What you need to do → Begin at the line that has "You are a GUI" and stop after the line that has "(1451, 713)". Give those lines again with "screenshot" changed to "screen capture" and everything else unchanged.

Information shown →
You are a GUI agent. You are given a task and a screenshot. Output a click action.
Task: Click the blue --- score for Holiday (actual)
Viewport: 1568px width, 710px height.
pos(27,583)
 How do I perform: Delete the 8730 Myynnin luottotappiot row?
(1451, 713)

...

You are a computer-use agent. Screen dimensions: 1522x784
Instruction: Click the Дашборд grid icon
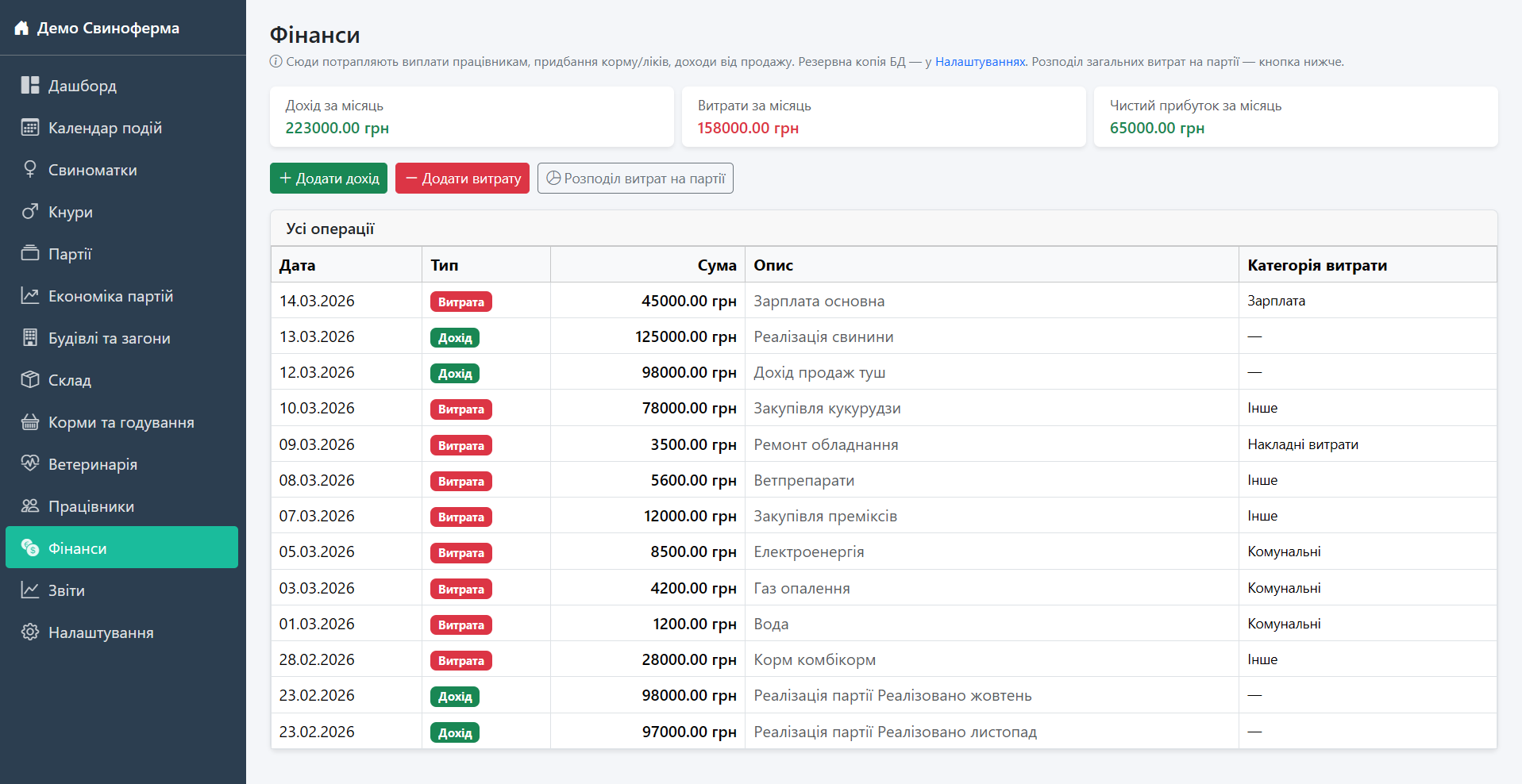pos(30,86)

Response to this exercise →
You are a GUI agent. You are given a task and a screen capture. Output a click action.
Task: Click the blue --- score for Holiday (actual)
Viewport: 1568px width, 710px height.
pos(27,583)
 How do I perform: Delete the 8730 Myynnin luottotappiot row?
(1451, 713)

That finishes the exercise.